▸ Required work
The answer must be an exact copy of the lines from the one holding "Open My Sites globe icon" through the final line of the entries, and nothing else.
BEGIN
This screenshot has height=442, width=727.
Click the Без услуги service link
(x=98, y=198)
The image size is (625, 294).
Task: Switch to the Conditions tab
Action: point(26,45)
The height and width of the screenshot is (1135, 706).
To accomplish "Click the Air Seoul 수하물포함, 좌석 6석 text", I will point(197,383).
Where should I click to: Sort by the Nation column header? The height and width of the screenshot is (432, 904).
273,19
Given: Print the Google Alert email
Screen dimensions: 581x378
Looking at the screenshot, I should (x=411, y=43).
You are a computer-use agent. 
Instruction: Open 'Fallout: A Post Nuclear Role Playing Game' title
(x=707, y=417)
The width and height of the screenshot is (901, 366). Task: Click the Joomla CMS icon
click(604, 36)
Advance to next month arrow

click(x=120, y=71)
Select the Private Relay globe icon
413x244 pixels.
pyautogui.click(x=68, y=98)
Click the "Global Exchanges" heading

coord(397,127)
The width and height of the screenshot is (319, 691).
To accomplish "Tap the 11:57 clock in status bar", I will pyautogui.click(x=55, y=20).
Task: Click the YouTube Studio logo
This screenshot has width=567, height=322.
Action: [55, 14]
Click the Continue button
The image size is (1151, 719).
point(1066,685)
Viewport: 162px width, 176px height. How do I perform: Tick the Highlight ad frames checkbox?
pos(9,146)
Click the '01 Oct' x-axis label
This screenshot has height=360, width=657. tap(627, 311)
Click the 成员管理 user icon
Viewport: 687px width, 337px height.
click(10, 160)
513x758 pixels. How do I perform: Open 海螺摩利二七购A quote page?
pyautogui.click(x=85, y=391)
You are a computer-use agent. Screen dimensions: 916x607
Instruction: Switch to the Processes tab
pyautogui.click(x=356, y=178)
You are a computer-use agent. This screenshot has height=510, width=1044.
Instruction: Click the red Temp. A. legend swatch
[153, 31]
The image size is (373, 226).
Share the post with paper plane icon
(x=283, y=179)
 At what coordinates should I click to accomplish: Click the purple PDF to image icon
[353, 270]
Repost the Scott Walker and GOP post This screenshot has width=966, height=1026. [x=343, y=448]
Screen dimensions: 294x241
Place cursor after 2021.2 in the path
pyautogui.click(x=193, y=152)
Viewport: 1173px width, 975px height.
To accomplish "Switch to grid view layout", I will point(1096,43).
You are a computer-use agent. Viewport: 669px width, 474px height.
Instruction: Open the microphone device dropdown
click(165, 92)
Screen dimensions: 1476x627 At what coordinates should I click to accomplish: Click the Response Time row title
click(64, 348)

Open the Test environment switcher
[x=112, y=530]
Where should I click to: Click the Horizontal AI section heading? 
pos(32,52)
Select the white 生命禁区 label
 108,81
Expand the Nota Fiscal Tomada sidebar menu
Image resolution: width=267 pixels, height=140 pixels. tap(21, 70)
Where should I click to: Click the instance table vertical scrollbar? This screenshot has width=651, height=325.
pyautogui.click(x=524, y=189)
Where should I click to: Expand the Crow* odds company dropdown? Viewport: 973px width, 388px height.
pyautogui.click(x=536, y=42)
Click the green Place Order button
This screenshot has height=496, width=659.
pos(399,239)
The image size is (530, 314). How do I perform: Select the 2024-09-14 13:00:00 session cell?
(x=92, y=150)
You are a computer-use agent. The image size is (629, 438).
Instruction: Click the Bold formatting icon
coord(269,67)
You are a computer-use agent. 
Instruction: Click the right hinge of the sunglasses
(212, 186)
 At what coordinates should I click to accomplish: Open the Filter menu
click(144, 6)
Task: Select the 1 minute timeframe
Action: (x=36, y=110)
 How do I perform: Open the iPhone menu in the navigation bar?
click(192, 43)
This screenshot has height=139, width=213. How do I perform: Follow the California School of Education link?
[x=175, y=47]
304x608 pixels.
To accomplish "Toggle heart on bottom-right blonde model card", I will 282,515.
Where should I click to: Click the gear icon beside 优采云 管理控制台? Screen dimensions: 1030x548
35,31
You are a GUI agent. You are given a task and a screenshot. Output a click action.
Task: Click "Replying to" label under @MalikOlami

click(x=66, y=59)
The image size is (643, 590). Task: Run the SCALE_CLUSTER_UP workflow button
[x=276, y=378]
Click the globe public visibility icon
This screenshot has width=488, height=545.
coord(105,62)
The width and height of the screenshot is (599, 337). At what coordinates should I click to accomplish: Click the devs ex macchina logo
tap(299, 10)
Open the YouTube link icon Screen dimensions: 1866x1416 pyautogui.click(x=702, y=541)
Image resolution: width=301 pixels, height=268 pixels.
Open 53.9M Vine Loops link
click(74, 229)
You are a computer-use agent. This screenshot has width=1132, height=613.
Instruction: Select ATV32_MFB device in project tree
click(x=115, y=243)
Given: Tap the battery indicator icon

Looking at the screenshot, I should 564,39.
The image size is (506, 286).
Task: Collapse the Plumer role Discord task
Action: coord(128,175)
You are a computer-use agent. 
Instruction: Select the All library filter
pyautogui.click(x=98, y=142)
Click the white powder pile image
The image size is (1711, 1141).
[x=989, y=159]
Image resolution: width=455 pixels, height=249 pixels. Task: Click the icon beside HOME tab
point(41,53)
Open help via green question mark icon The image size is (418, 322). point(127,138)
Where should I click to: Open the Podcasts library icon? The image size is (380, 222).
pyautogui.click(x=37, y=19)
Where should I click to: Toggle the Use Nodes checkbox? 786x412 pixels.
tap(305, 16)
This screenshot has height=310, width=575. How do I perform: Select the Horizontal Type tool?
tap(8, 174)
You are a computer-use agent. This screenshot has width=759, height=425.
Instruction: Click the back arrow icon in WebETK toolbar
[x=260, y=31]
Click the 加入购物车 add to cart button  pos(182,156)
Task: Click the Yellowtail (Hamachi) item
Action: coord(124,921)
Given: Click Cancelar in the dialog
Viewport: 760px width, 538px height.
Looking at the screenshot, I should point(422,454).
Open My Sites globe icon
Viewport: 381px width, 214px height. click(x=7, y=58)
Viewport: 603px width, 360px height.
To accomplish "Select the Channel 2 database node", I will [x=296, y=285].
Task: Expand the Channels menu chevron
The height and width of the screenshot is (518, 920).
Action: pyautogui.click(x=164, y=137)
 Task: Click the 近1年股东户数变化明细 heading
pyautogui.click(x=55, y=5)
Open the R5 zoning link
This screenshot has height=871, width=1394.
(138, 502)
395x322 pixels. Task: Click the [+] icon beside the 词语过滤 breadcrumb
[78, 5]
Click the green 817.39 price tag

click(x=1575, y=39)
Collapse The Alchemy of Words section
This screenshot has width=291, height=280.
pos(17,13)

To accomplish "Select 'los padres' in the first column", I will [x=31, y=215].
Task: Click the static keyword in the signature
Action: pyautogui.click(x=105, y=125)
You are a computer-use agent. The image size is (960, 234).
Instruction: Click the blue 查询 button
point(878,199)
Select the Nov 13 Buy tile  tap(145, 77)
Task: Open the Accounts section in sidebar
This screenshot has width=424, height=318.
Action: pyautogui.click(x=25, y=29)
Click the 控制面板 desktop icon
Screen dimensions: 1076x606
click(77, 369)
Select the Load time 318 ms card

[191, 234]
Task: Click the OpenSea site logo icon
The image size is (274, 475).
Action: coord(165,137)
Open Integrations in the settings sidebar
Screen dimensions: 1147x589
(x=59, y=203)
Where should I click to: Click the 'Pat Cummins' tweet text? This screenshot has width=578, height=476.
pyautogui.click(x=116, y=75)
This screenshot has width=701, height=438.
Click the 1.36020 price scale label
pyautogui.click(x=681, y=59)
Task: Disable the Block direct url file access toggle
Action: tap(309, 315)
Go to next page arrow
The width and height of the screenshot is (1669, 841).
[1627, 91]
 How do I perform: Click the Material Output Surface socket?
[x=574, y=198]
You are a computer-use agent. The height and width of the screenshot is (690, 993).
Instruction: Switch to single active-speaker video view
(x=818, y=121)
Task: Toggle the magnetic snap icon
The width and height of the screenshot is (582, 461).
END
▸ Task result
Open My Sites globe icon
Viewport: 381px width, 214px height. click(x=7, y=58)
Viewport: 603px width, 360px height.
To accomplish "Select the Channel 2 database node", I will [x=296, y=285].
Task: Expand the Channels menu chevron
The height and width of the screenshot is (518, 920).
Action: pyautogui.click(x=164, y=137)
 Task: Click the 近1年股东户数变化明细 heading
pyautogui.click(x=55, y=5)
Open the R5 zoning link
This screenshot has height=871, width=1394.
(138, 502)
395x322 pixels. Task: Click the [+] icon beside the 词语过滤 breadcrumb
[78, 5]
Click the green 817.39 price tag

click(x=1575, y=39)
Collapse The Alchemy of Words section
This screenshot has width=291, height=280.
pos(17,13)

To accomplish "Select 'los padres' in the first column", I will [x=31, y=215].
Task: Click the static keyword in the signature
Action: pyautogui.click(x=105, y=125)
You are a computer-use agent. The image size is (960, 234).
Instruction: Click the blue 查询 button
point(878,199)
Select the Nov 13 Buy tile  tap(145, 77)
Task: Open the Accounts section in sidebar
This screenshot has width=424, height=318.
Action: pyautogui.click(x=25, y=29)
Click the 控制面板 desktop icon
Screen dimensions: 1076x606
click(77, 369)
Select the Load time 318 ms card

[191, 234]
Task: Click the OpenSea site logo icon
The image size is (274, 475).
Action: coord(165,137)
Open Integrations in the settings sidebar
Screen dimensions: 1147x589
(x=59, y=203)
Where should I click to: Click the 'Pat Cummins' tweet text? This screenshot has width=578, height=476.
pyautogui.click(x=116, y=75)
This screenshot has width=701, height=438.
Click the 1.36020 price scale label
pyautogui.click(x=681, y=59)
Task: Disable the Block direct url file access toggle
Action: tap(309, 315)
Go to next page arrow
The width and height of the screenshot is (1669, 841).
[1627, 91]
 How do I perform: Click the Material Output Surface socket?
[x=574, y=198]
You are a computer-use agent. The height and width of the screenshot is (690, 993).
Instruction: Switch to single active-speaker video view
(x=818, y=121)
Task: Toggle the magnetic snap icon
The width and height of the screenshot is (582, 461).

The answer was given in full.